Surface Flows From Magnetograms
2008
Estimates of velocities from time series of photospheric and/or chromospheric vector magnetograms can be used to determine fluxes of magnetic energy (the Poynting flux) and helicity across the magnetogram layer, and to provide time-dependent boundary conditions for data-driven simulations of the solar atmosphere above this layer. Velocity components perpendicular to the magnetic field are necessary both to compute these transport rates and to derive model boundary conditions. Here, we discuss some possible approaches to estimating perpendicular flows from magnetograms. Since Doppler shifts contain contributions from flows parallel to the magnetic field, perpendicular velocities are not generally recoverable from Doppler shifts alone. The induction equation's vertical component relates evolution in $B_z$ to the perpendicular flow field, but has a finite null space, meaning some ``null'' flows, e.g., motions along contours of normal field, do not affect $B_z$. Consequently, additional information is required to accurately specify the perpendicular flow field.
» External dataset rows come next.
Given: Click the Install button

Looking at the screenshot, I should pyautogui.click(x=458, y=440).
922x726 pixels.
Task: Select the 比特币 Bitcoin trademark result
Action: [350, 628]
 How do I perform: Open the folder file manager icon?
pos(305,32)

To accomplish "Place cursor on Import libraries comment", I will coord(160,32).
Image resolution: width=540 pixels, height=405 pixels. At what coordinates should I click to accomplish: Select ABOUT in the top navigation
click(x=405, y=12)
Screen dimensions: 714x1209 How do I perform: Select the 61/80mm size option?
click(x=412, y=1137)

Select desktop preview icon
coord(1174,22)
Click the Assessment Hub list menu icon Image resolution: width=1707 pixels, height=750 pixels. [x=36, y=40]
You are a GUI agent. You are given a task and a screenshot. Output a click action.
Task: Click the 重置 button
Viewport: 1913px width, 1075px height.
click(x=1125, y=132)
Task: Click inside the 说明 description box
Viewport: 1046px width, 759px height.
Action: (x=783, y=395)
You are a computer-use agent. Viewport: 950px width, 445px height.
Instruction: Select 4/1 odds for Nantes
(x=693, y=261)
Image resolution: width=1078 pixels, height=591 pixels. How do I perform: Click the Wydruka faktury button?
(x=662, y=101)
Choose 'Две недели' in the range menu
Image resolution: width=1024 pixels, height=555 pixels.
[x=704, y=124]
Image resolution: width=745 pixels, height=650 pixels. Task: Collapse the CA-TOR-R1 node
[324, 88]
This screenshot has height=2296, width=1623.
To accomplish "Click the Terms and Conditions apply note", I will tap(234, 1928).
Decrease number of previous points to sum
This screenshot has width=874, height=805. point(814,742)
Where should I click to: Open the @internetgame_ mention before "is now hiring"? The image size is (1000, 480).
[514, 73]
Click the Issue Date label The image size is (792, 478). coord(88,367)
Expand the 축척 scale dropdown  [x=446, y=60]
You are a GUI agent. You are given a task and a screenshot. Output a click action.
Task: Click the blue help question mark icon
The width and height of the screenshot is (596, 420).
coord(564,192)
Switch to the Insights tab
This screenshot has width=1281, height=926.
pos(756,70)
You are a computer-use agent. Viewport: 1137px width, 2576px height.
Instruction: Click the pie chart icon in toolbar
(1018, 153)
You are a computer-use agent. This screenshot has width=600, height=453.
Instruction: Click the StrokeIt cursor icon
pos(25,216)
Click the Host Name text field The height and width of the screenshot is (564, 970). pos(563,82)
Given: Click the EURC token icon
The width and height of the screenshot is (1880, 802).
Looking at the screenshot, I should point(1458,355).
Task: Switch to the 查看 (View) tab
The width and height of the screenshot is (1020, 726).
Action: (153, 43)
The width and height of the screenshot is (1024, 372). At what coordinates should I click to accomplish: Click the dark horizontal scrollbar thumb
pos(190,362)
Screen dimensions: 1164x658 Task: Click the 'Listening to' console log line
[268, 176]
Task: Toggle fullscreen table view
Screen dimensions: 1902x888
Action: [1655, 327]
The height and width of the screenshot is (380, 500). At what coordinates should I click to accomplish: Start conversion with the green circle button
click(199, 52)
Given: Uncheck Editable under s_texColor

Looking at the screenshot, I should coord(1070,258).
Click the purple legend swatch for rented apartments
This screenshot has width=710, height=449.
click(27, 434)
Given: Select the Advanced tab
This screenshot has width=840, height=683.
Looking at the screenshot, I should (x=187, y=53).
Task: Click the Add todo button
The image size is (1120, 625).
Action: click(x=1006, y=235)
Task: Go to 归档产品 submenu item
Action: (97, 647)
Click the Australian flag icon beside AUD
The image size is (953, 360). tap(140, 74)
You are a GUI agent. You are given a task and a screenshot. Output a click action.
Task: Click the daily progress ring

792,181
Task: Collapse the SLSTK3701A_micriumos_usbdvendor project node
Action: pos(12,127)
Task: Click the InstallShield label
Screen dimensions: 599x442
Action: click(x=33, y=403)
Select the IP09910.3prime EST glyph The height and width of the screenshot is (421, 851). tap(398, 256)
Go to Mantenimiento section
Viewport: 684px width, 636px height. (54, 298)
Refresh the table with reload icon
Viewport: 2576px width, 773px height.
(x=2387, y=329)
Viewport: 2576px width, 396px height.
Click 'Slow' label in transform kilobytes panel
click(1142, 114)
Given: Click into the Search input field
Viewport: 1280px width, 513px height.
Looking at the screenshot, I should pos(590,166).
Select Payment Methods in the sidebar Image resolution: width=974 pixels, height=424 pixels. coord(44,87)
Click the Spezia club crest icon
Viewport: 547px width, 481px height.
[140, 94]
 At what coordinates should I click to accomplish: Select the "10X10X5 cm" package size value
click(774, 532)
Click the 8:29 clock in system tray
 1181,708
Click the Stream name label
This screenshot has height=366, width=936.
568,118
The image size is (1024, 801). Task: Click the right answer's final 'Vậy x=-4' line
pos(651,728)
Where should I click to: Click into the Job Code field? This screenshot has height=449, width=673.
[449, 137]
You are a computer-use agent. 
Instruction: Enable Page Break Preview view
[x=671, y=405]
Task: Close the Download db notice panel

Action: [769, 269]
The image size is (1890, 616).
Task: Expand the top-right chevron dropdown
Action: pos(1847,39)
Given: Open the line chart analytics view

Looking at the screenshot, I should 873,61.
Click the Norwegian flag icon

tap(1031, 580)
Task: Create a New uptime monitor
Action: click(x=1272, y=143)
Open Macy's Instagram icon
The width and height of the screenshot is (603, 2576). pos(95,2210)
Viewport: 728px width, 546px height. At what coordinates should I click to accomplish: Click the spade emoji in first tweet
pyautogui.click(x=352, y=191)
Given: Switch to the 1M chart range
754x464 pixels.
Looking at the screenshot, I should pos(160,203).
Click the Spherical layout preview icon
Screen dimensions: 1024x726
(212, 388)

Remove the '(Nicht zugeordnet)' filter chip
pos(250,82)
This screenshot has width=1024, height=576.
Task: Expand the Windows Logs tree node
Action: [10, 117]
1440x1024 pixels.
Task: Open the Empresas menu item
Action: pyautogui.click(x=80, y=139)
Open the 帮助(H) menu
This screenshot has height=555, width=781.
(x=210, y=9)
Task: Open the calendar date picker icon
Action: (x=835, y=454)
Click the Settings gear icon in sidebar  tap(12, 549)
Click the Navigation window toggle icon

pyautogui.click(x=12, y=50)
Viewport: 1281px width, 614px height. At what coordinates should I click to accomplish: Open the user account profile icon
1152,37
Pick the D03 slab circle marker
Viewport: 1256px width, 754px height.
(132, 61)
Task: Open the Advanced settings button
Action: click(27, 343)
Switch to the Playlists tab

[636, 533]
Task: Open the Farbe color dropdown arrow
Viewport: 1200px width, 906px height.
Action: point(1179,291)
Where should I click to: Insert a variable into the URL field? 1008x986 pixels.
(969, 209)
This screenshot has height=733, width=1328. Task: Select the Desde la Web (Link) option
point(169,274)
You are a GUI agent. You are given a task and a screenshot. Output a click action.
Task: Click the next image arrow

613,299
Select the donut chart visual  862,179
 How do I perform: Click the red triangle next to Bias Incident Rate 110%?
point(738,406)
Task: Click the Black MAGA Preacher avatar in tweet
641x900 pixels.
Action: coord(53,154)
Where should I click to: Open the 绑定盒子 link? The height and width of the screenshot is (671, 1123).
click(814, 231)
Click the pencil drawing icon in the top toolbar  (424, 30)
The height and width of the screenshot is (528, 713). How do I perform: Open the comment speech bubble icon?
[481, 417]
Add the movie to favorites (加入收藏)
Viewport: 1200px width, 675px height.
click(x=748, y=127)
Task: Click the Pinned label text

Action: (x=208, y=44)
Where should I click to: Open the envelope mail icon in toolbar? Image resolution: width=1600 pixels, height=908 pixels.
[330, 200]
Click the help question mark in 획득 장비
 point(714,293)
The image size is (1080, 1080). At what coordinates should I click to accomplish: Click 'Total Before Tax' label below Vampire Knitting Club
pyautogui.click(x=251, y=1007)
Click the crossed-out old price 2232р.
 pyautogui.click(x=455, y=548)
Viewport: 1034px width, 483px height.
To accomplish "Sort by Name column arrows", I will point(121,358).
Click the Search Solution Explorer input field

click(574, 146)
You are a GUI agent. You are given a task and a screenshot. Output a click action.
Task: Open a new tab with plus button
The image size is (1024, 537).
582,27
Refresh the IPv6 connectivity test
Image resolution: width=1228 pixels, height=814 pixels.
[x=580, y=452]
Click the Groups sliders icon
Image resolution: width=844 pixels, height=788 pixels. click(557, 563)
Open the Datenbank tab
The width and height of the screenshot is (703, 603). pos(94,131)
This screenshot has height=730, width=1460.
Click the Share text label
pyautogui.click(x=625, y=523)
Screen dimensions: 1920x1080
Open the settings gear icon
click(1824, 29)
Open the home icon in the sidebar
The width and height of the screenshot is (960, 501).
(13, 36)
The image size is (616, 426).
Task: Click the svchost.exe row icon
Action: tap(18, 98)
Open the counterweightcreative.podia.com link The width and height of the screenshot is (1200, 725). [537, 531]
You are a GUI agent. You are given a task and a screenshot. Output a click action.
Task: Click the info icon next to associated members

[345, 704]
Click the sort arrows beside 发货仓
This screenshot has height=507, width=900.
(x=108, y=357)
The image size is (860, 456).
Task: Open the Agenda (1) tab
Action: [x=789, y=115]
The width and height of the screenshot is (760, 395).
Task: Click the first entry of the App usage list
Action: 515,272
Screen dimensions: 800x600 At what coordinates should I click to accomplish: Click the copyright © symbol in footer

Tracking methods, which analyze $\partial_t B_z$ in a neighborhood, have a long heritage, but other approaches have recently been developed. In a recent paper, several such techniques were tested using synthetic magnetograms from MHD simulations. Here, we use the same test data to characterize: 1) the ability of the induction equation's normal component, by itself, to estimate flows; and 2) a tracking method's ability to recover flow components that are perpendicular to $\mathbf{B}$ and parallel to contours of $B_z$. This work has been supported by NASA Heliophysics Theory grant NNG05G144G.